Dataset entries
┏━━

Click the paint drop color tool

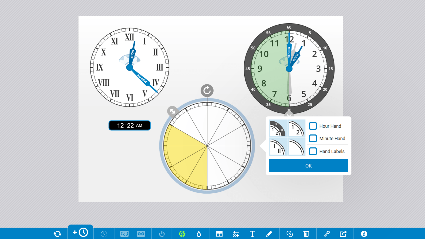pos(199,234)
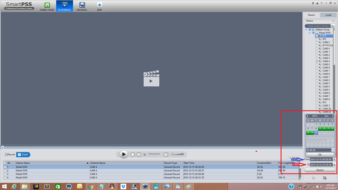Click the export icon below Search
338x190 pixels.
pos(325,178)
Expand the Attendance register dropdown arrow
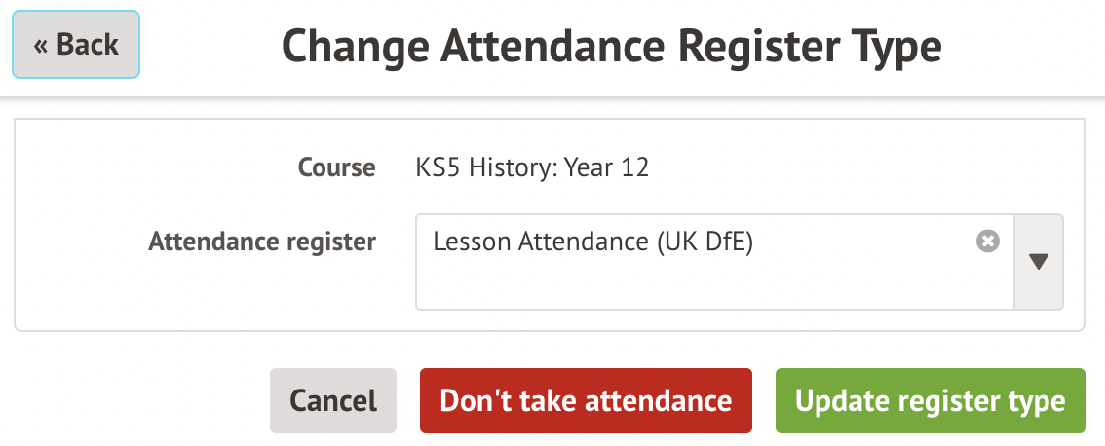1105x446 pixels. pos(1039,262)
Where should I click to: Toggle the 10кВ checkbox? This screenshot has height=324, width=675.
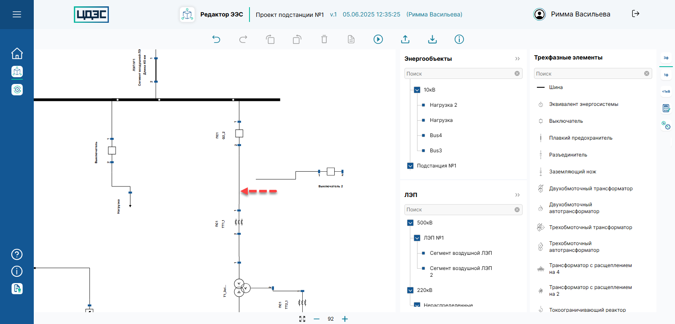point(417,90)
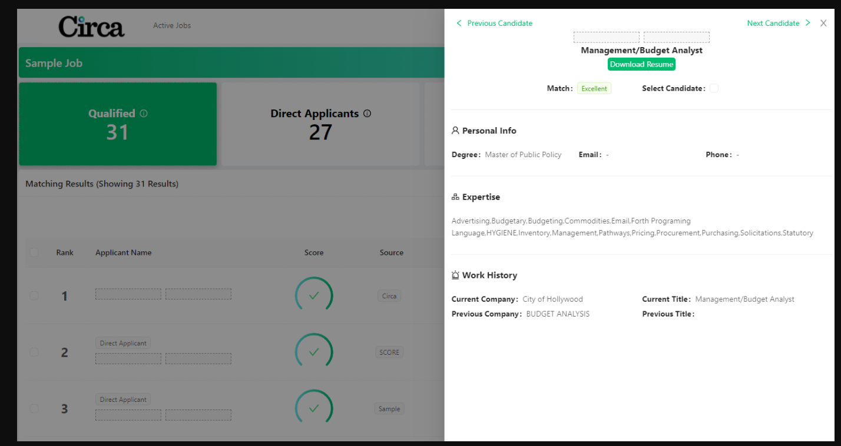Click the Personal Info person icon
The height and width of the screenshot is (446, 841).
coord(455,131)
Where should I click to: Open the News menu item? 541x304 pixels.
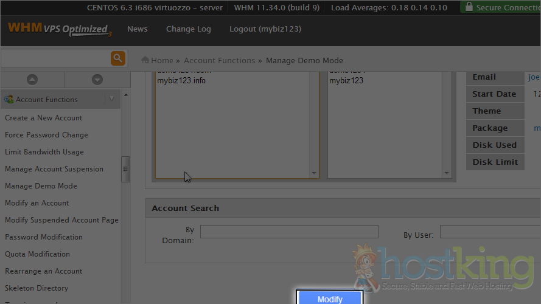(x=137, y=29)
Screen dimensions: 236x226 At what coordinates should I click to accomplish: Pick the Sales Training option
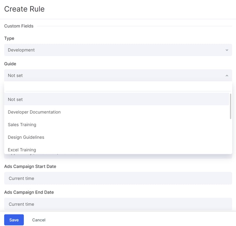click(x=22, y=125)

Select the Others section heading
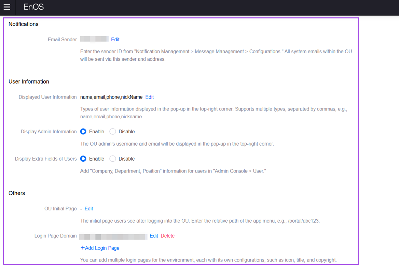click(17, 193)
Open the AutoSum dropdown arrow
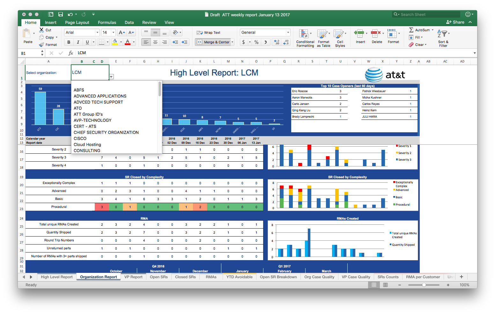This screenshot has height=314, width=495. [x=432, y=30]
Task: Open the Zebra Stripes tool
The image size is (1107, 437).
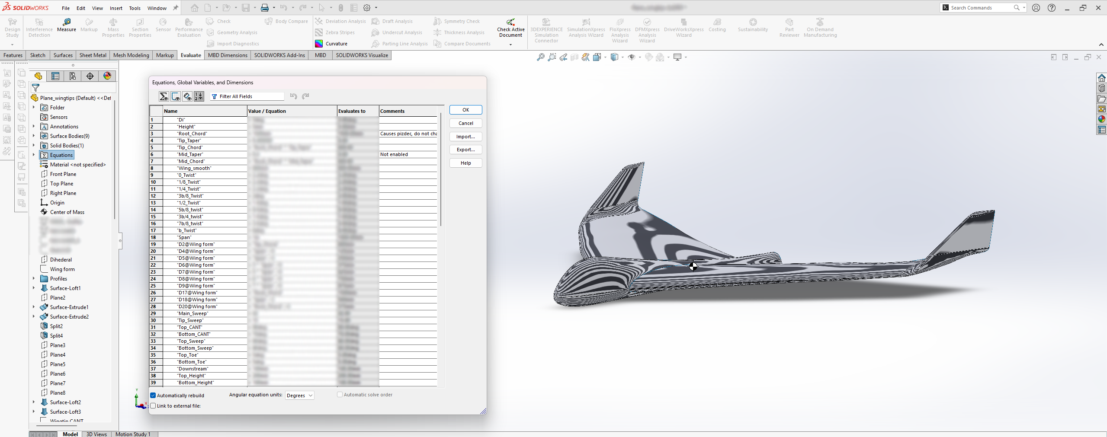Action: (319, 32)
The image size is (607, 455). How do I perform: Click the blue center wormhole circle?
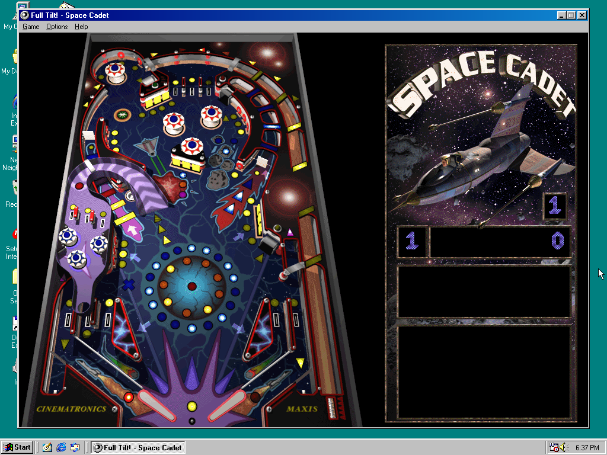(191, 287)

┗━━

Action item = Images do not belong in the copy; reproduce all other parts of the records above verbatim.

Response box =
Click the paint drop color tool

pos(199,234)
Click the export icon below Search
338x190 pixels.
pos(325,178)
Expand the Attendance register dropdown arrow
1105x446 pixels. pos(1039,262)
Where should I click to: Toggle the 10кВ checkbox? This screenshot has height=324, width=675.
point(417,90)
Click the Personal Info person icon
The height and width of the screenshot is (446, 841).
coord(455,131)
Where should I click to: Open the News menu item? 541x304 pixels.
(x=137, y=29)
Screen dimensions: 236x226 At what coordinates should I click to accomplish: Pick the Sales Training option
click(x=22, y=125)

Select the Others section heading
click(17, 193)
Open the AutoSum dropdown arrow
This screenshot has height=314, width=495. [x=432, y=30]
Task: Open the Zebra Stripes tool
The image size is (1107, 437).
Action: (319, 32)
The image size is (607, 455). How do I perform: Click the blue center wormhole circle?
(191, 287)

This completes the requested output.